**Instructions for the task:** Return each record exactly as it appears, so that nothing is dropped or altered.

**Dataset items:**
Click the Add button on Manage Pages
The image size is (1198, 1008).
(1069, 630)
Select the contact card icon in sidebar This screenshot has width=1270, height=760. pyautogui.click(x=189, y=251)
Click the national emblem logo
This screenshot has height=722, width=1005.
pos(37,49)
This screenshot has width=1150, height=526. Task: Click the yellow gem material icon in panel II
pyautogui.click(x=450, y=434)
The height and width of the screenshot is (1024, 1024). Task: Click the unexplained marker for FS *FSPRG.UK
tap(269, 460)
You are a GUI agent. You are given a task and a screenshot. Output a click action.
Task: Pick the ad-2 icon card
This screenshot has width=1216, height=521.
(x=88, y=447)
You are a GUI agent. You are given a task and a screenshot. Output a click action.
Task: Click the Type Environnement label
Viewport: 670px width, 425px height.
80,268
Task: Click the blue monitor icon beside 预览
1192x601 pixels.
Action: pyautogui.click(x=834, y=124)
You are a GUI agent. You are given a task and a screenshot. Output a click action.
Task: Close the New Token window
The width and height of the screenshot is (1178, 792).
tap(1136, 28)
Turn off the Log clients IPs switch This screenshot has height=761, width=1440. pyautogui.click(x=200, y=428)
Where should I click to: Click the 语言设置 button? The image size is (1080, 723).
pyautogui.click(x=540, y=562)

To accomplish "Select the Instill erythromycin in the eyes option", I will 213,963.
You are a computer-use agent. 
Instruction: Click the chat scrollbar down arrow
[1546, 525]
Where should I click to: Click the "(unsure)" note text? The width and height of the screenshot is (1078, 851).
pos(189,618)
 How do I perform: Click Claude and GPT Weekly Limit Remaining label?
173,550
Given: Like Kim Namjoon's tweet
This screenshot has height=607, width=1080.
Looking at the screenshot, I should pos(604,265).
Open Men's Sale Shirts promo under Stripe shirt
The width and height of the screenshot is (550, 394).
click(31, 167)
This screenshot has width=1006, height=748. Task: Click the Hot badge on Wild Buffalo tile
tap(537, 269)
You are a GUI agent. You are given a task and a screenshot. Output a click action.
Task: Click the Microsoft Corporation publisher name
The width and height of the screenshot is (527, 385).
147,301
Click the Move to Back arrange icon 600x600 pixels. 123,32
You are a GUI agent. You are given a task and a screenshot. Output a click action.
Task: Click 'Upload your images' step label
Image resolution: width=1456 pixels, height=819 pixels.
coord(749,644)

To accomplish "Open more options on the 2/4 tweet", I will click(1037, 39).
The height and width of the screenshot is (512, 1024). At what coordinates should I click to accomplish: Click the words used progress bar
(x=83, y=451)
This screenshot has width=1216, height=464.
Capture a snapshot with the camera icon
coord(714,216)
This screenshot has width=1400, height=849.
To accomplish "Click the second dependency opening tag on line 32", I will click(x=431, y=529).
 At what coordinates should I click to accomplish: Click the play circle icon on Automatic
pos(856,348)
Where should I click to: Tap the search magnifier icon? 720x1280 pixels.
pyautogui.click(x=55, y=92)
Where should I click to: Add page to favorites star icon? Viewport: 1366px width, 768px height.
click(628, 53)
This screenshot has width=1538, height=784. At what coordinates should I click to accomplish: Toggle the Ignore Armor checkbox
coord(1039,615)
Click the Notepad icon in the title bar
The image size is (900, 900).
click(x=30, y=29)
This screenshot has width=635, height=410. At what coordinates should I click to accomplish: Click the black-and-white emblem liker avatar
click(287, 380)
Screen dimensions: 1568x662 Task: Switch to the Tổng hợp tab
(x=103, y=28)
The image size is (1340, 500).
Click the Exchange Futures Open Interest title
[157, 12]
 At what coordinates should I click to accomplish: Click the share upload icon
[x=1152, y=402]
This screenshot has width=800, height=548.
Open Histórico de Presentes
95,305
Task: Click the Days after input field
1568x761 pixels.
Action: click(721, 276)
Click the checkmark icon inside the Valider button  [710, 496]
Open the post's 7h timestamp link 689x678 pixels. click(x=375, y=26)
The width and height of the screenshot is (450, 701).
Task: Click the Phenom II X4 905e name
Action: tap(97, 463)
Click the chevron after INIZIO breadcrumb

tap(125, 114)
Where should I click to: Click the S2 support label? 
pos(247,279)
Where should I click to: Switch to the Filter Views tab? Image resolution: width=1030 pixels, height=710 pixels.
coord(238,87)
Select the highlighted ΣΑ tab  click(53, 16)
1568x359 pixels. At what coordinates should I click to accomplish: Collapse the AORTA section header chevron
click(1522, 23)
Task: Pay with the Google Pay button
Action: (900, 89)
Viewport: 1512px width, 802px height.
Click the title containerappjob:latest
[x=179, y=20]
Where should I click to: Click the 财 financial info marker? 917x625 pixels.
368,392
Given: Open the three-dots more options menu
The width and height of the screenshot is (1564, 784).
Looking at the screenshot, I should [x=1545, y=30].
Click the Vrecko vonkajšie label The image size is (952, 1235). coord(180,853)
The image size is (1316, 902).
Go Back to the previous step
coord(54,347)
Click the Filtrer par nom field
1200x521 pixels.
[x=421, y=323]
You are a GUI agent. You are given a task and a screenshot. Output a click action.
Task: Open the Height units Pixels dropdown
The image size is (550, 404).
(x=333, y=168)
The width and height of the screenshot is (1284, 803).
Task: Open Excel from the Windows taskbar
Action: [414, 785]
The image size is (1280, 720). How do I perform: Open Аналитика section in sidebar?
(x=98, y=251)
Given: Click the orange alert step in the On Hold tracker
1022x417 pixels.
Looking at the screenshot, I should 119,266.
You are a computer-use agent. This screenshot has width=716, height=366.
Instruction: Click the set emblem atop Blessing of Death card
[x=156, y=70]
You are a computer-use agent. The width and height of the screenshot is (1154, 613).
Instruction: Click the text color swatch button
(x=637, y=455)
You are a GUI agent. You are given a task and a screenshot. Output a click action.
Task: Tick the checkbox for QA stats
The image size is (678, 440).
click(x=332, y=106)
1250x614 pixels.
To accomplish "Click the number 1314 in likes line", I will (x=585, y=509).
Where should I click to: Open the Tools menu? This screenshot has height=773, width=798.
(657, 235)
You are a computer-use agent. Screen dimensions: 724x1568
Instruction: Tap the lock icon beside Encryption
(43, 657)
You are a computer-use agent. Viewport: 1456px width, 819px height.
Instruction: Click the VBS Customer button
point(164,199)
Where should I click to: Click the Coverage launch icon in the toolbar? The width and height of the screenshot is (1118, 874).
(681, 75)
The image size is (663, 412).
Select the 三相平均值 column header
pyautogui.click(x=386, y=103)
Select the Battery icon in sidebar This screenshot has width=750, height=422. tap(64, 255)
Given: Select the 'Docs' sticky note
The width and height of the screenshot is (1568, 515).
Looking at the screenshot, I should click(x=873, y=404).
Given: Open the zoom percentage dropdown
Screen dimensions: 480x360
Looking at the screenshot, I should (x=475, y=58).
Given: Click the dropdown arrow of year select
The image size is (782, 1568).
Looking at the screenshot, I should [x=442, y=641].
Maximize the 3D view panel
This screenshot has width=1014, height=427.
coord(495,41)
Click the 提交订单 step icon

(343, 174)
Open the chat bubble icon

**Result below:**
Click the Add button on Manage Pages
The image size is (1198, 1008).
(1069, 630)
Select the contact card icon in sidebar This screenshot has width=1270, height=760. pyautogui.click(x=189, y=251)
Click the national emblem logo
This screenshot has height=722, width=1005.
pos(37,49)
This screenshot has width=1150, height=526. Task: Click the yellow gem material icon in panel II
pyautogui.click(x=450, y=434)
The height and width of the screenshot is (1024, 1024). Task: Click the unexplained marker for FS *FSPRG.UK
tap(269, 460)
You are a GUI agent. You are given a task and a screenshot. Output a click action.
Task: Pick the ad-2 icon card
This screenshot has width=1216, height=521.
(x=88, y=447)
You are a GUI agent. You are given a task and a screenshot. Output a click action.
Task: Click the Type Environnement label
Viewport: 670px width, 425px height.
80,268
Task: Click the blue monitor icon beside 预览
1192x601 pixels.
Action: pyautogui.click(x=834, y=124)
You are a GUI agent. You are given a task and a screenshot. Output a click action.
Task: Close the New Token window
The width and height of the screenshot is (1178, 792).
tap(1136, 28)
Turn off the Log clients IPs switch This screenshot has height=761, width=1440. pyautogui.click(x=200, y=428)
Where should I click to: Click the 语言设置 button? The image size is (1080, 723).
pyautogui.click(x=540, y=562)

To accomplish "Select the Instill erythromycin in the eyes option", I will 213,963.
You are a computer-use agent. 
Instruction: Click the chat scrollbar down arrow
[1546, 525]
Where should I click to: Click the "(unsure)" note text? The width and height of the screenshot is (1078, 851).
pos(189,618)
 How do I perform: Click Claude and GPT Weekly Limit Remaining label?
173,550
Given: Like Kim Namjoon's tweet
This screenshot has height=607, width=1080.
Looking at the screenshot, I should pos(604,265).
Open Men's Sale Shirts promo under Stripe shirt
The width and height of the screenshot is (550, 394).
click(31, 167)
This screenshot has width=1006, height=748. Task: Click the Hot badge on Wild Buffalo tile
tap(537, 269)
You are a GUI agent. You are given a task and a screenshot. Output a click action.
Task: Click the Microsoft Corporation publisher name
The width and height of the screenshot is (527, 385).
147,301
Click the Move to Back arrange icon 600x600 pixels. 123,32
You are a GUI agent. You are given a task and a screenshot. Output a click action.
Task: Click 'Upload your images' step label
Image resolution: width=1456 pixels, height=819 pixels.
coord(749,644)

To accomplish "Open more options on the 2/4 tweet", I will click(1037, 39).
The height and width of the screenshot is (512, 1024). At what coordinates should I click to accomplish: Click the words used progress bar
(x=83, y=451)
This screenshot has width=1216, height=464.
Capture a snapshot with the camera icon
coord(714,216)
This screenshot has width=1400, height=849.
To accomplish "Click the second dependency opening tag on line 32", I will click(x=431, y=529).
 At what coordinates should I click to accomplish: Click the play circle icon on Automatic
pos(856,348)
Where should I click to: Tap the search magnifier icon? 720x1280 pixels.
pyautogui.click(x=55, y=92)
Where should I click to: Add page to favorites star icon? Viewport: 1366px width, 768px height.
click(628, 53)
This screenshot has width=1538, height=784. At what coordinates should I click to accomplish: Toggle the Ignore Armor checkbox
coord(1039,615)
Click the Notepad icon in the title bar
The image size is (900, 900).
click(x=30, y=29)
This screenshot has width=635, height=410. At what coordinates should I click to accomplish: Click the black-and-white emblem liker avatar
click(287, 380)
Screen dimensions: 1568x662 Task: Switch to the Tổng hợp tab
(x=103, y=28)
The image size is (1340, 500).
Click the Exchange Futures Open Interest title
[157, 12]
 At what coordinates should I click to accomplish: Click the share upload icon
[x=1152, y=402]
This screenshot has width=800, height=548.
Open Histórico de Presentes
95,305
Task: Click the Days after input field
1568x761 pixels.
Action: click(721, 276)
Click the checkmark icon inside the Valider button  [710, 496]
Open the post's 7h timestamp link 689x678 pixels. click(x=375, y=26)
The width and height of the screenshot is (450, 701).
Task: Click the Phenom II X4 905e name
Action: tap(97, 463)
Click the chevron after INIZIO breadcrumb

tap(125, 114)
Where should I click to: Click the S2 support label? 
pos(247,279)
Where should I click to: Switch to the Filter Views tab? Image resolution: width=1030 pixels, height=710 pixels.
coord(238,87)
Select the highlighted ΣΑ tab  click(53, 16)
1568x359 pixels. At what coordinates should I click to accomplish: Collapse the AORTA section header chevron
click(1522, 23)
Task: Pay with the Google Pay button
Action: (900, 89)
Viewport: 1512px width, 802px height.
Click the title containerappjob:latest
[x=179, y=20]
Where should I click to: Click the 财 financial info marker? 917x625 pixels.
368,392
Given: Open the three-dots more options menu
The width and height of the screenshot is (1564, 784).
Looking at the screenshot, I should [x=1545, y=30].
Click the Vrecko vonkajšie label The image size is (952, 1235). coord(180,853)
The image size is (1316, 902).
Go Back to the previous step
coord(54,347)
Click the Filtrer par nom field
1200x521 pixels.
[x=421, y=323]
You are a GUI agent. You are given a task and a screenshot. Output a click action.
Task: Open the Height units Pixels dropdown
The image size is (550, 404).
(x=333, y=168)
The width and height of the screenshot is (1284, 803).
Task: Open Excel from the Windows taskbar
Action: [414, 785]
The image size is (1280, 720). How do I perform: Open Аналитика section in sidebar?
(x=98, y=251)
Given: Click the orange alert step in the On Hold tracker
1022x417 pixels.
Looking at the screenshot, I should 119,266.
You are a computer-use agent. This screenshot has width=716, height=366.
Instruction: Click the set emblem atop Blessing of Death card
[x=156, y=70]
You are a computer-use agent. The width and height of the screenshot is (1154, 613).
Instruction: Click the text color swatch button
(x=637, y=455)
You are a GUI agent. You are given a task and a screenshot. Output a click action.
Task: Tick the checkbox for QA stats
The image size is (678, 440).
click(x=332, y=106)
1250x614 pixels.
To accomplish "Click the number 1314 in likes line", I will (x=585, y=509).
Where should I click to: Open the Tools menu? This screenshot has height=773, width=798.
(657, 235)
You are a computer-use agent. Screen dimensions: 724x1568
Instruction: Tap the lock icon beside Encryption
(43, 657)
You are a computer-use agent. Viewport: 1456px width, 819px height.
Instruction: Click the VBS Customer button
point(164,199)
Where should I click to: Click the Coverage launch icon in the toolbar? The width and height of the screenshot is (1118, 874).
(681, 75)
The image size is (663, 412).
Select the 三相平均值 column header
pyautogui.click(x=386, y=103)
Select the Battery icon in sidebar This screenshot has width=750, height=422. tap(64, 255)
Given: Select the 'Docs' sticky note
The width and height of the screenshot is (1568, 515).
Looking at the screenshot, I should click(x=873, y=404).
Given: Open the zoom percentage dropdown
Screen dimensions: 480x360
Looking at the screenshot, I should (x=475, y=58).
Given: Click the dropdown arrow of year select
The image size is (782, 1568).
Looking at the screenshot, I should [x=442, y=641].
Maximize the 3D view panel
This screenshot has width=1014, height=427.
coord(495,41)
Click the 提交订单 step icon

(343, 174)
Open the chat bubble icon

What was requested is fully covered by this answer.